[[ RECORDS FOR THIS TASK, beginning ]]

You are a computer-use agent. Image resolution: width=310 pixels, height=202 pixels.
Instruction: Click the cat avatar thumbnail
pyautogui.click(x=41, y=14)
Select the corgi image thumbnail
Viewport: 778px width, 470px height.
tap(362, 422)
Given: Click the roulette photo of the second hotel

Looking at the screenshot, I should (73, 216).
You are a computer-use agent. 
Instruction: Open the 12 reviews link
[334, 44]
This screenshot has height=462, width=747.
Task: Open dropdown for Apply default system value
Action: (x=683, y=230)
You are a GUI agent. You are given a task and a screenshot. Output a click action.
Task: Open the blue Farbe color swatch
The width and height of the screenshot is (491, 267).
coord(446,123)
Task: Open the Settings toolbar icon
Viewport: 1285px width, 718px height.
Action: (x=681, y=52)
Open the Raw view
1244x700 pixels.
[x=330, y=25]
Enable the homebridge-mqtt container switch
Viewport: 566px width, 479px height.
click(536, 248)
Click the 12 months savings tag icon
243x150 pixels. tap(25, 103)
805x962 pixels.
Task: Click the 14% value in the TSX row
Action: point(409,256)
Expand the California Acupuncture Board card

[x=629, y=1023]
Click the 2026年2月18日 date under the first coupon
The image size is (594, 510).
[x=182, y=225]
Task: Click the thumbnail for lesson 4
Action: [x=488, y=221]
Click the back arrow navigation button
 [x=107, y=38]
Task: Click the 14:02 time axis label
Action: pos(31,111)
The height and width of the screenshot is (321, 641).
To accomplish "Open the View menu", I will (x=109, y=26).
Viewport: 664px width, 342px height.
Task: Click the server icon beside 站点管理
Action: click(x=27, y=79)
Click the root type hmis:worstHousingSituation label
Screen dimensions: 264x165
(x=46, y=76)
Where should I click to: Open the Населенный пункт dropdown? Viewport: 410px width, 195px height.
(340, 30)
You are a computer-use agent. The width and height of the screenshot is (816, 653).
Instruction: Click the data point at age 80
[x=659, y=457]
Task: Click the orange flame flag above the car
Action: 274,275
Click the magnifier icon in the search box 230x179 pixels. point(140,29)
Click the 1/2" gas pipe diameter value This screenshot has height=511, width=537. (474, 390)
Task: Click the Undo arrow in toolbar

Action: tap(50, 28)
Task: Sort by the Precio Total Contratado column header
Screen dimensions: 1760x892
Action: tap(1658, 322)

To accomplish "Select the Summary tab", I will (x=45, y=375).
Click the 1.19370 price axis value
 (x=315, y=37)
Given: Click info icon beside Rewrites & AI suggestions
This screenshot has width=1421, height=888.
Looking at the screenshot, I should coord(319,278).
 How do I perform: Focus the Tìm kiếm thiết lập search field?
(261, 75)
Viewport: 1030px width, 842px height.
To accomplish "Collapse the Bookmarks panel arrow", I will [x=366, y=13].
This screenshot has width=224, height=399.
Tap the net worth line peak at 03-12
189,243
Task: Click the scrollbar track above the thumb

[[ RECORDS FOR THIS TASK, end ]]

EXERCISE:
Retype all of the data exactly. Leave nothing out.

TASK SOLUTION:
You are a computer-use agent. Image resolution: width=310 pixels, height=202 pixels.
Instruction: Click the cat avatar thumbnail
pyautogui.click(x=41, y=14)
Select the corgi image thumbnail
Viewport: 778px width, 470px height.
tap(362, 422)
Given: Click the roulette photo of the second hotel

Looking at the screenshot, I should (73, 216).
You are a computer-use agent. 
Instruction: Open the 12 reviews link
[334, 44]
This screenshot has height=462, width=747.
Task: Open dropdown for Apply default system value
Action: (x=683, y=230)
You are a GUI agent. You are given a task and a screenshot. Output a click action.
Task: Open the blue Farbe color swatch
The width and height of the screenshot is (491, 267).
coord(446,123)
Task: Open the Settings toolbar icon
Viewport: 1285px width, 718px height.
Action: (x=681, y=52)
Open the Raw view
1244x700 pixels.
[x=330, y=25]
Enable the homebridge-mqtt container switch
Viewport: 566px width, 479px height.
click(536, 248)
Click the 12 months savings tag icon
243x150 pixels. tap(25, 103)
805x962 pixels.
Task: Click the 14% value in the TSX row
Action: point(409,256)
Expand the California Acupuncture Board card

[x=629, y=1023]
Click the 2026年2月18日 date under the first coupon
The image size is (594, 510).
[x=182, y=225]
Task: Click the thumbnail for lesson 4
Action: [x=488, y=221]
Click the back arrow navigation button
 [x=107, y=38]
Task: Click the 14:02 time axis label
Action: pos(31,111)
The height and width of the screenshot is (321, 641).
To accomplish "Open the View menu", I will (x=109, y=26).
Viewport: 664px width, 342px height.
Task: Click the server icon beside 站点管理
Action: click(x=27, y=79)
Click the root type hmis:worstHousingSituation label
Screen dimensions: 264x165
(x=46, y=76)
Where should I click to: Open the Населенный пункт dropdown? Viewport: 410px width, 195px height.
(340, 30)
You are a computer-use agent. The width and height of the screenshot is (816, 653).
Instruction: Click the data point at age 80
[x=659, y=457]
Task: Click the orange flame flag above the car
Action: 274,275
Click the magnifier icon in the search box 230x179 pixels. point(140,29)
Click the 1/2" gas pipe diameter value This screenshot has height=511, width=537. (474, 390)
Task: Click the Undo arrow in toolbar

Action: tap(50, 28)
Task: Sort by the Precio Total Contratado column header
Screen dimensions: 1760x892
Action: tap(1658, 322)

To accomplish "Select the Summary tab", I will (x=45, y=375).
Click the 1.19370 price axis value
 (x=315, y=37)
Given: Click info icon beside Rewrites & AI suggestions
This screenshot has width=1421, height=888.
Looking at the screenshot, I should coord(319,278).
 How do I perform: Focus the Tìm kiếm thiết lập search field?
(261, 75)
Viewport: 1030px width, 842px height.
To accomplish "Collapse the Bookmarks panel arrow", I will [x=366, y=13].
This screenshot has width=224, height=399.
Tap the net worth line peak at 03-12
189,243
Task: Click the scrollbar track above the thumb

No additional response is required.